# [ASSIGNMENT]
Return the lines below that contain the word "pixels".

========

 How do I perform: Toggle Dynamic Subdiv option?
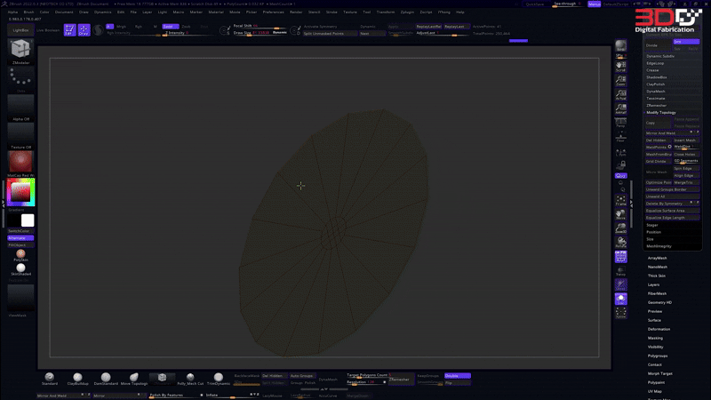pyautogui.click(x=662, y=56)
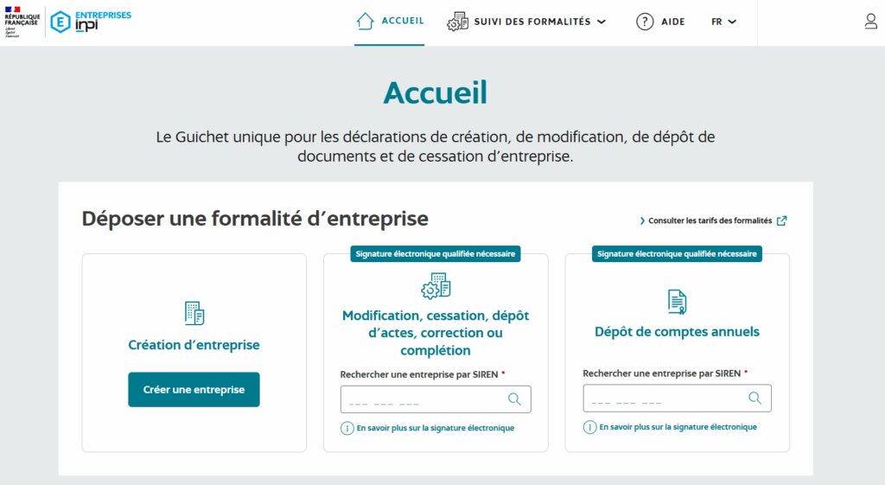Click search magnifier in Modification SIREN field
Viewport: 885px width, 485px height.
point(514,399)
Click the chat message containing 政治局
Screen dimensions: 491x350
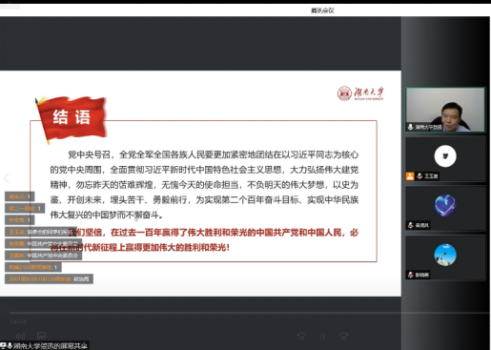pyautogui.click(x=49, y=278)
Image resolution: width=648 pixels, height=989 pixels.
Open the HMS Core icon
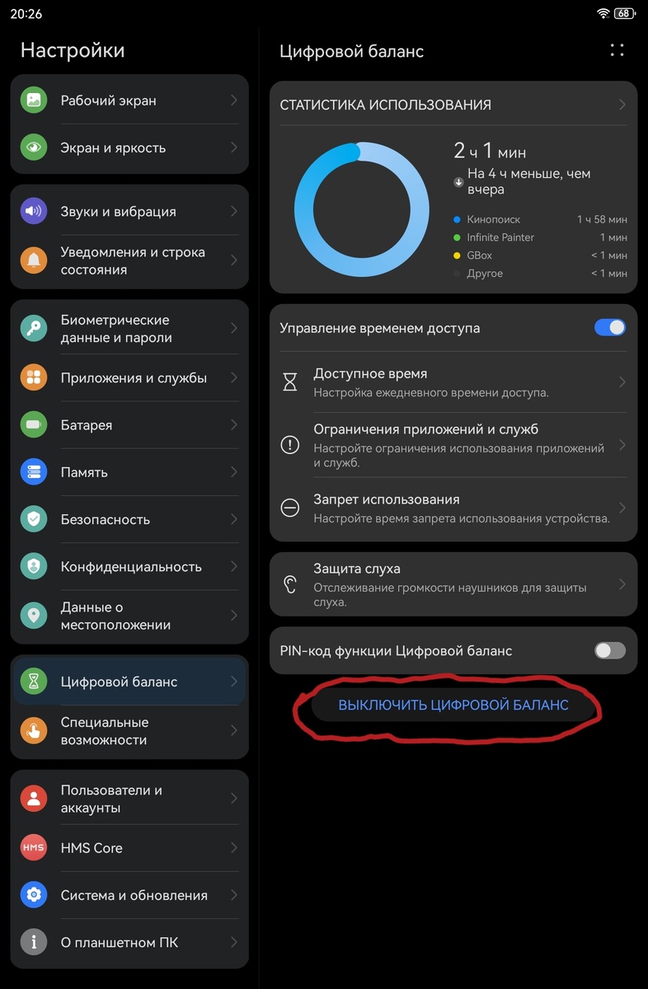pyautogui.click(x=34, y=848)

========

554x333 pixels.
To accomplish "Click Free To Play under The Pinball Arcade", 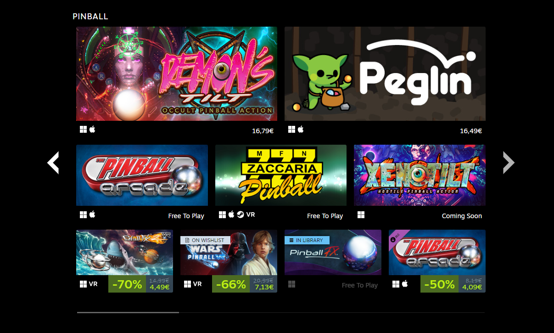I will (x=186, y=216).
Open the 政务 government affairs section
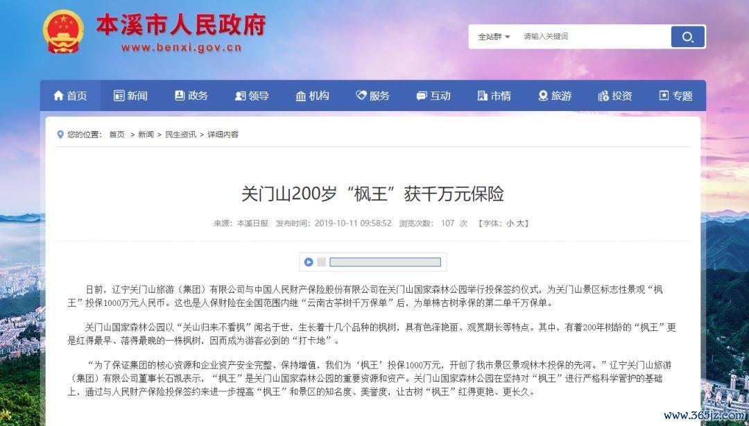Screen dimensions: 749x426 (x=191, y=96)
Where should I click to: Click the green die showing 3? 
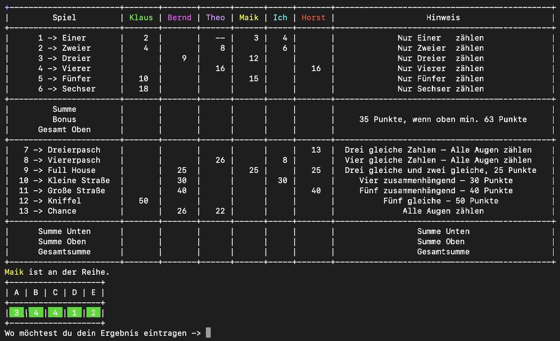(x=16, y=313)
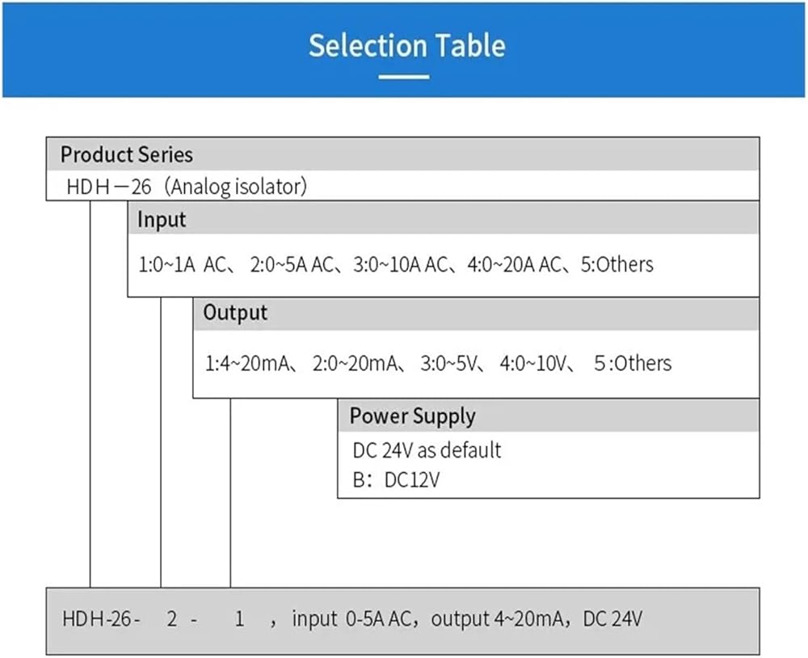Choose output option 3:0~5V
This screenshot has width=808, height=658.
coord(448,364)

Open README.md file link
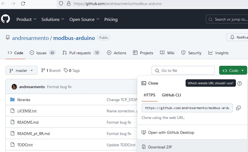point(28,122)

========

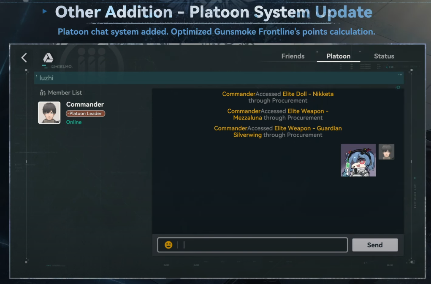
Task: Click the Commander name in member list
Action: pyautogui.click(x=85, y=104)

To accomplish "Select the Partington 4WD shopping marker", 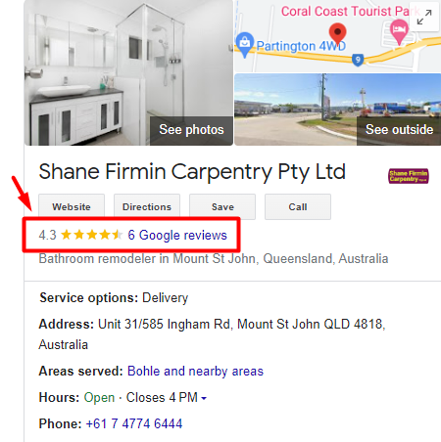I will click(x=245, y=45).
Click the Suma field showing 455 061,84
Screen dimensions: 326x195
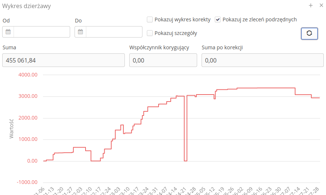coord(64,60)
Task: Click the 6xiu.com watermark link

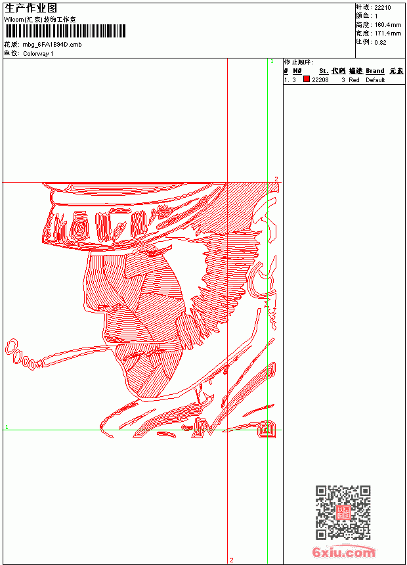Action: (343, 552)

========

# [SOLUTION FOR THIS EXERCISE]
Image resolution: width=648 pixels, height=989 pixels.
554x333 pixels.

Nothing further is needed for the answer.